Start of Given entries

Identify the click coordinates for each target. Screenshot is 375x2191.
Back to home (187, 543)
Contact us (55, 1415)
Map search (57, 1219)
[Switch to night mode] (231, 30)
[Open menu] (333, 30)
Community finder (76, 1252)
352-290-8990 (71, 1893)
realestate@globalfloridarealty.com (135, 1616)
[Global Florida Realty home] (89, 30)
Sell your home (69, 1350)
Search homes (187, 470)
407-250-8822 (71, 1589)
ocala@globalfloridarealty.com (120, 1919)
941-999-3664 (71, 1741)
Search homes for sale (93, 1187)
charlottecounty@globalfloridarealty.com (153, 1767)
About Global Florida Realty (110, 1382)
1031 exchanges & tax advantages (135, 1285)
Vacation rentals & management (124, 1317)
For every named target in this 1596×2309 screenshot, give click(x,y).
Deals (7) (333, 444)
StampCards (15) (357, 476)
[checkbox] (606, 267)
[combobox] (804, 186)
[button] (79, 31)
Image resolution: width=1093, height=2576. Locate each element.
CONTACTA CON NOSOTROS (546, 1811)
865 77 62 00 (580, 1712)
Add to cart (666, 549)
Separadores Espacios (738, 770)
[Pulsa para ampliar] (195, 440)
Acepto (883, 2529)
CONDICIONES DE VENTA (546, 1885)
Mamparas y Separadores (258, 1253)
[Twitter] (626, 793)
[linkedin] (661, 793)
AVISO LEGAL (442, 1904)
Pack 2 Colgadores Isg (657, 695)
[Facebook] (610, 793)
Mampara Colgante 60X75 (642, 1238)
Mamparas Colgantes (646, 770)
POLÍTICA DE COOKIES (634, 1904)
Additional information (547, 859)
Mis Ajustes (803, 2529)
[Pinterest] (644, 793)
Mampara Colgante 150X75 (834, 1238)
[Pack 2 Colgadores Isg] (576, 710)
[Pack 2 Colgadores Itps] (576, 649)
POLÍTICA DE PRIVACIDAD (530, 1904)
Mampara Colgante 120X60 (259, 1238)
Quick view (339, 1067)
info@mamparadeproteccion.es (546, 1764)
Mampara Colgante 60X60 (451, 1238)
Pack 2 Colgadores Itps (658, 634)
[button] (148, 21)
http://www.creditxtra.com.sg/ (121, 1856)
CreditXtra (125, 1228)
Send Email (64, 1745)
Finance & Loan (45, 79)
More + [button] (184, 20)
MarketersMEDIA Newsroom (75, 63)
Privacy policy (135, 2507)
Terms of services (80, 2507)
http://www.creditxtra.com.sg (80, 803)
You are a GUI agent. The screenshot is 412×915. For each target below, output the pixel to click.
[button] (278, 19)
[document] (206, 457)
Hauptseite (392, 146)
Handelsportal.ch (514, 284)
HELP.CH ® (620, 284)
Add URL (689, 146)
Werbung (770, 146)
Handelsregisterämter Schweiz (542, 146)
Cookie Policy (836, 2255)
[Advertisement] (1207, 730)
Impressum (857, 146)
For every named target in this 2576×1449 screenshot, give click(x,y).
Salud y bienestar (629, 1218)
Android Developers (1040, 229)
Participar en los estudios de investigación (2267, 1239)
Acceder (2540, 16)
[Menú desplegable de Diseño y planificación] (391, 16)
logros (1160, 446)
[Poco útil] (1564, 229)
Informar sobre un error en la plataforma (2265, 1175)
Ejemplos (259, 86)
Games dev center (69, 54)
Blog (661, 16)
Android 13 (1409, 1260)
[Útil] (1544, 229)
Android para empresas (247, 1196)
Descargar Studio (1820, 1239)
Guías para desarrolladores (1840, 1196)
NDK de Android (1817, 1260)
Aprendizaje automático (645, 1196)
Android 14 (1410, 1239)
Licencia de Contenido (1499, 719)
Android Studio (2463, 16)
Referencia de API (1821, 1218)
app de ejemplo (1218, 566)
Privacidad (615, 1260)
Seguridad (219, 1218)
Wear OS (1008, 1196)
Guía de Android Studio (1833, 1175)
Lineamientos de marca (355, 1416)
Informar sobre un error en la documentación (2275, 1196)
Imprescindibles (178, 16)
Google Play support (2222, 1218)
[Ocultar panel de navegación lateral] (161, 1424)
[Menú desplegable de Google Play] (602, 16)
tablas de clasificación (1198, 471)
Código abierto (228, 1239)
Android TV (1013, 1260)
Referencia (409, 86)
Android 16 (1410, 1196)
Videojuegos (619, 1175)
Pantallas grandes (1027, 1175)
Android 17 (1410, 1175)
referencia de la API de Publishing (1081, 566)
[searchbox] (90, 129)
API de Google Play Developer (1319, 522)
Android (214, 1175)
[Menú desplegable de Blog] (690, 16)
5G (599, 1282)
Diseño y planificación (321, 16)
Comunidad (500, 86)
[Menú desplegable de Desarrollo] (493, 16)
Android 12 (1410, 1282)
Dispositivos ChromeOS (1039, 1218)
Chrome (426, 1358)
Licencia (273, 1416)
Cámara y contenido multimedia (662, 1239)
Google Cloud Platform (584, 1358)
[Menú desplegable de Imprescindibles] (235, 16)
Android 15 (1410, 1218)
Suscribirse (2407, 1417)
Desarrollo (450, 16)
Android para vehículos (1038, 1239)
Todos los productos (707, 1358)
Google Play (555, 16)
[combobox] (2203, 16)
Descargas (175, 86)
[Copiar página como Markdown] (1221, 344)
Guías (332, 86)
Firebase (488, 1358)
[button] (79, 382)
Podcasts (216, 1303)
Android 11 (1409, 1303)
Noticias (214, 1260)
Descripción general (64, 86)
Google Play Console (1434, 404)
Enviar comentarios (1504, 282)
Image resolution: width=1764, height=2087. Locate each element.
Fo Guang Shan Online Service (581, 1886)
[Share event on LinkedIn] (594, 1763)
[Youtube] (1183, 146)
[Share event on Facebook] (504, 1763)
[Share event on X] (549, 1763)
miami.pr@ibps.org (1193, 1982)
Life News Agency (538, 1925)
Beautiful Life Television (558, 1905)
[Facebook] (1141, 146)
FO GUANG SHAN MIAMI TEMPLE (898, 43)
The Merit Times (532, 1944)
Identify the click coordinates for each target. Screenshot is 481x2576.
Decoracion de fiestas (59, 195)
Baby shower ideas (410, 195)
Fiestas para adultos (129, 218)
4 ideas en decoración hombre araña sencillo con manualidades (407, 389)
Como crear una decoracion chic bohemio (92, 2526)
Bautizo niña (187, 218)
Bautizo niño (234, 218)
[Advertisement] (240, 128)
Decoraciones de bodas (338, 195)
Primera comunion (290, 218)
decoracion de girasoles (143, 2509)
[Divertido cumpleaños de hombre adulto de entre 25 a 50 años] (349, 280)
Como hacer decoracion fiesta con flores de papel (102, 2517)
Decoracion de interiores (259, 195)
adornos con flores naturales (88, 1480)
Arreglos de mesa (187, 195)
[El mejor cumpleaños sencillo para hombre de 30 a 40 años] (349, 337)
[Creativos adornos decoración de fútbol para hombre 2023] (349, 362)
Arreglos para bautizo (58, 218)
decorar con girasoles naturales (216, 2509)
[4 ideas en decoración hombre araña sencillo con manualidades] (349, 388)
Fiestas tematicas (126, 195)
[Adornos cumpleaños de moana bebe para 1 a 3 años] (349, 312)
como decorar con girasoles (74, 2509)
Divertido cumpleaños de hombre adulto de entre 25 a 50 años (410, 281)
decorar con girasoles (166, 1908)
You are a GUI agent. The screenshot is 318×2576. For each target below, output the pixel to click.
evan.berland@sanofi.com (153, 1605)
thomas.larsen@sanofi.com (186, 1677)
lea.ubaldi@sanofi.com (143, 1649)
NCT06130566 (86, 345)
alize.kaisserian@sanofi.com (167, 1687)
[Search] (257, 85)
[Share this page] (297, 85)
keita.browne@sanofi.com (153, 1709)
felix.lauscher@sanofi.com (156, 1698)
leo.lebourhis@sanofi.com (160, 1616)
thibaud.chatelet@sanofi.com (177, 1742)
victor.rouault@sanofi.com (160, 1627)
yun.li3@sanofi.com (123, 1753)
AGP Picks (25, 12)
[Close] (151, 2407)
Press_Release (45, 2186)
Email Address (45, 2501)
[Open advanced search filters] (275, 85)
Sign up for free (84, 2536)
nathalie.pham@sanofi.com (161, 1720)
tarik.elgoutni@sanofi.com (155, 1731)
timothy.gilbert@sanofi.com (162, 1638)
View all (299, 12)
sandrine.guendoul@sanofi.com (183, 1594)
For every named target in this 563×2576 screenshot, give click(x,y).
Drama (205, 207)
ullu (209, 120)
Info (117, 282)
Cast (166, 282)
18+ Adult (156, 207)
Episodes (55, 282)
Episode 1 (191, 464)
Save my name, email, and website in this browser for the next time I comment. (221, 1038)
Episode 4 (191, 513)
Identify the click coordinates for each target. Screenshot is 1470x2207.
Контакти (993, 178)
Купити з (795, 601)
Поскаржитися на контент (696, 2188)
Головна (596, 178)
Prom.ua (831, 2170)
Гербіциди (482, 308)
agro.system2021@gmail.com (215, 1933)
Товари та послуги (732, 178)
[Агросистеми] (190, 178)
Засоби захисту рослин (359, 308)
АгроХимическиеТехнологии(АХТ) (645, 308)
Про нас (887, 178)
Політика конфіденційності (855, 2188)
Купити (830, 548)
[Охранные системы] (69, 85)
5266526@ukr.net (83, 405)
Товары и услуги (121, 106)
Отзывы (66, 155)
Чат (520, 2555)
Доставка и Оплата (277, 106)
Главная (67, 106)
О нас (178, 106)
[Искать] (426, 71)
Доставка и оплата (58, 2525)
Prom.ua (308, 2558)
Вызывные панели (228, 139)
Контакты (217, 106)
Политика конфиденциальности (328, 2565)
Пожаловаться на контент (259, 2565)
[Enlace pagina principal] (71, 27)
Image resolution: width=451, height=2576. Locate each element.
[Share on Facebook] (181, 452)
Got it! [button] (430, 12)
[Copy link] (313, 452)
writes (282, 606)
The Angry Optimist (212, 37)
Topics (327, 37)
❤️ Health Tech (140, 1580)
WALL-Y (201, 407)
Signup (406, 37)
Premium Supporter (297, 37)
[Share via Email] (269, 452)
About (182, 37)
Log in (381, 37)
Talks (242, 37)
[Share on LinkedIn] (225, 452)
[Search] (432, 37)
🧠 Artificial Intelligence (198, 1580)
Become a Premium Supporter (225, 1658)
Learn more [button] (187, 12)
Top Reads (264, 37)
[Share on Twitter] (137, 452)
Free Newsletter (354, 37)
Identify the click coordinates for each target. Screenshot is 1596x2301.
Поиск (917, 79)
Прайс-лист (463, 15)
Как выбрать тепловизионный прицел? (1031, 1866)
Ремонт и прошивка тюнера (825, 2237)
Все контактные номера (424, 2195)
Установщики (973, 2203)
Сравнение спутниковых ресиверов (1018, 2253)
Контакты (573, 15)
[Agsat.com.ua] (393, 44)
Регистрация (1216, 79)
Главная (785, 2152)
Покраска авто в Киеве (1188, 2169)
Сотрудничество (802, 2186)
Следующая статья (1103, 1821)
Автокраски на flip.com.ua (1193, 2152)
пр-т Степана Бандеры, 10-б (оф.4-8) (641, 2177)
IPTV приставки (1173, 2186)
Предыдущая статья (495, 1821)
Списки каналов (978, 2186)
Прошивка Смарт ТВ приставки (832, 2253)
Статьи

End of Given entries

*Problem to solve:* Exactly the lines from the one containing "[Enlace pagina principal] (71, 27)" to the last line of the entries above must be duplicated, with both of those lines included and nothing more.

*Expected output:*
[Enlace pagina principal] (71, 27)
Image resolution: width=451, height=2576. Locate each element.
[Share on Facebook] (181, 452)
Got it! [button] (430, 12)
[Copy link] (313, 452)
writes (282, 606)
The Angry Optimist (212, 37)
Topics (327, 37)
❤️ Health Tech (140, 1580)
WALL-Y (201, 407)
Signup (406, 37)
Premium Supporter (297, 37)
[Share via Email] (269, 452)
About (182, 37)
Log in (381, 37)
Talks (242, 37)
[Share on LinkedIn] (225, 452)
[Search] (432, 37)
🧠 Artificial Intelligence (198, 1580)
Become a Premium Supporter (225, 1658)
Learn more [button] (187, 12)
Top Reads (264, 37)
[Share on Twitter] (137, 452)
Free Newsletter (354, 37)
Identify the click coordinates for each target. Screenshot is 1596x2301.
Поиск (917, 79)
Прайс-лист (463, 15)
Как выбрать тепловизионный прицел? (1031, 1866)
Ремонт и прошивка тюнера (825, 2237)
Все контактные номера (424, 2195)
Установщики (973, 2203)
Сравнение спутниковых ресиверов (1018, 2253)
Контакты (573, 15)
[Agsat.com.ua] (393, 44)
Регистрация (1216, 79)
Главная (785, 2152)
Покраска авто в Киеве (1188, 2169)
Сотрудничество (802, 2186)
Следующая статья (1103, 1821)
Автокраски на flip.com.ua (1193, 2152)
пр-т Степана Бандеры, 10-б (оф.4-8) (641, 2177)
IPTV приставки (1173, 2186)
Предыдущая статья (495, 1821)
Списки каналов (978, 2186)
Прошивка Смарт ТВ приставки (832, 2253)
Статьи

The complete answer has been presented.